I agree. Its just when you have a NEW car, and first BMW especially, its such a great feeling to have a "flaw-free" pristine vehicle. Now it is flawed...

I am a total car neat freak though. So much so that every six months I actually jack my cars up and get underneath them and detail the undercarriage. I wax my cars at least once a month and put multiple coats of wax (Zaino) every time. I know...I am really messed up.

I still am going to pursue this issue with the truck company. If nothing else comes out of it, hopefully, at the very least, the guy will have a talk with the driver or the front end loader and they will be more careful -- for a couple days at least...


----------



## Mr. E (Dec 19, 2001)

I try to be careful of trucks in general. What pisses me off most though are the rock trucks with big signs that say "Not responsible for broken winshields." WTF?! Like hell you aren't! :liar:


----------



## LmtdSlip (May 28, 2003)

Yep, have lost three fog lights and one hood dent to rock trucks in the past 18 months.

It dosent seem to matter how far behind them you are....


----------



## mde83 (May 16, 2005)

Well the guy at the trucking company never called me back. When I got home from work, I washed the front of my car. There are probably about 12 rock chips on the front bumper. 11 of those are so small they are the size of a pen point and you would not notice them unless you were ME. The 12th one is about the size of an eraser head and is right to the outside of the passenger fog light. To this one is noticable even from 5 feet away.

Other than that, the front of the hood only has 2 very small chips. However, the windsheild has 4 small chips. They almost look like dust on the windsheild (a reference to size), but they are definitely chips. 2 of them are in the driver field of vision and the other 2 are in each of the bottom corners of the windshield. In addition, the passenger headlight cover has a farily noticable chip in it.

I am going to call the jerk from the trucking company tomorrow morning and tell him that he should at least pay for the windsheild and to touch up (by a professional) the larger chip on the bumper and replace the headlight cover. If he is nice I will tell him just to give me $400 and call it even. If he goes for that I will use that money for a clear bra. If he is an ass and refuses to accept responsibility, I will tell him that I will be in contact with my lawyer and will sue not only for the aforementioned damage in actual cost (windshield, headlight), but for the repaint of the bumper and hood as well. I am sure all of that would cost well over $1000 at the dealership or the best body shop in town. And I will actually go and get the estimates and present them to the trucking company. In actuality I will probably not contact a lawyer for $1000, it would not be worth my time...but he does not know that. Plus I do not want my car re-painted at all.


----------



## Rob325_in_AZ (Oct 22, 2004)

If you end up not getting it done professionally, I would suggest getting a touchup paint kit from the dealer and just dabbing it over the bigger chip on the bumper. It will never match the original glossy smooth texture, but it will be less noticeable than exposed primer. I've done this a number of times and up close it's fairly obvious, but 5 feet away you don't notice. Especially on the lower surfaces of the car where there isn't as much glare from the sunlight.

● **Material**
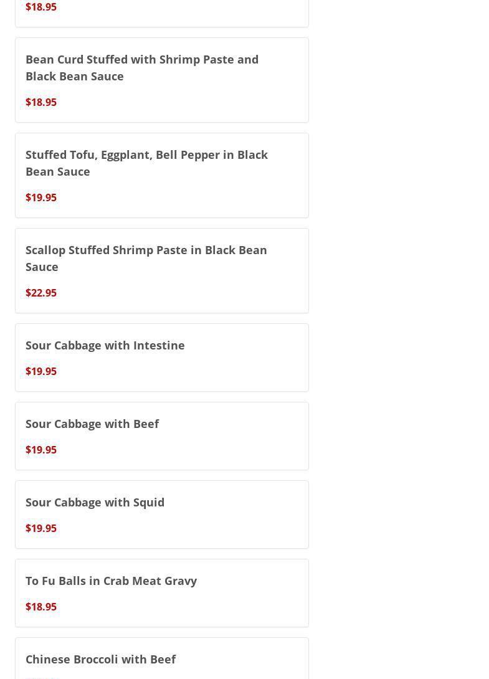The height and width of the screenshot is (679, 489).
Task: Click the $18.95 price under Bean Curd Stuffed
Action: [41, 102]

● **Stated goal**
Could you pick up the forum thread about rock chips from trucks after its last post and continue it?

● **Answer to this task**
----------



## mde83 (May 16, 2005)

Rob325_in_AZ said:


> If you end up not getting it done professionally, I would suggest getting a touchup paint kit from the dealer and just dabbing it over the bigger chip on the bumper. It will never match the original glossy smooth texture, but it will be less noticeable than exposed primer. I've done this a number of times and up close it's fairly obvious, but 5 feet away you don't notice. Especially on the lower surfaces of the car where there isn't as much glare from the sunlight.


Yeah touching up the larger chip "by a professional" was just something I was going to tell the trucking company a-hole. If I do anything with it at all I will just touch it up myself.

So the deadlers do sell a touch up paint kit? What is in the kit besides the pait and a small brush?

The chips on the windsheild are bothering me now, because I absolutely hate a dirty windshield and the 2 chips are right in front of my line of vision. This WILL drive me nuts over time. I have had older cars that the windshields were just sand blown to heck and back and were all hazy and pitted. I can remember wishing that a rock truck would send a big old rock into my windshield and crack it so that I could get a new one (from my insurance company). I know I could have taken a golf ball and hammer and created by own cracked windshield, but I am too gutless to committ insurance fraud...


----------



## Terry Kennedy (Sep 21, 2002)

mde83 said:


> So the deadlers do sell a touch up paint kit? What is in the kit besides the pait and a small brush?


Yes. It is a bottle of paint and a bottle of clearcoat. Other possibilities are the Autosharp pens from Autovisuals (I think they're a board sponsor). There is also a touchup system (paint not included) from Langka. While I haven't used any of these products, I will be doing an article on them sometime this summer.


> The chips on the windsheild are bothering me now, because I absolutely hate a dirty windshield and the 2 chips are right in front of my line of vision. This WILL drive me nuts over time.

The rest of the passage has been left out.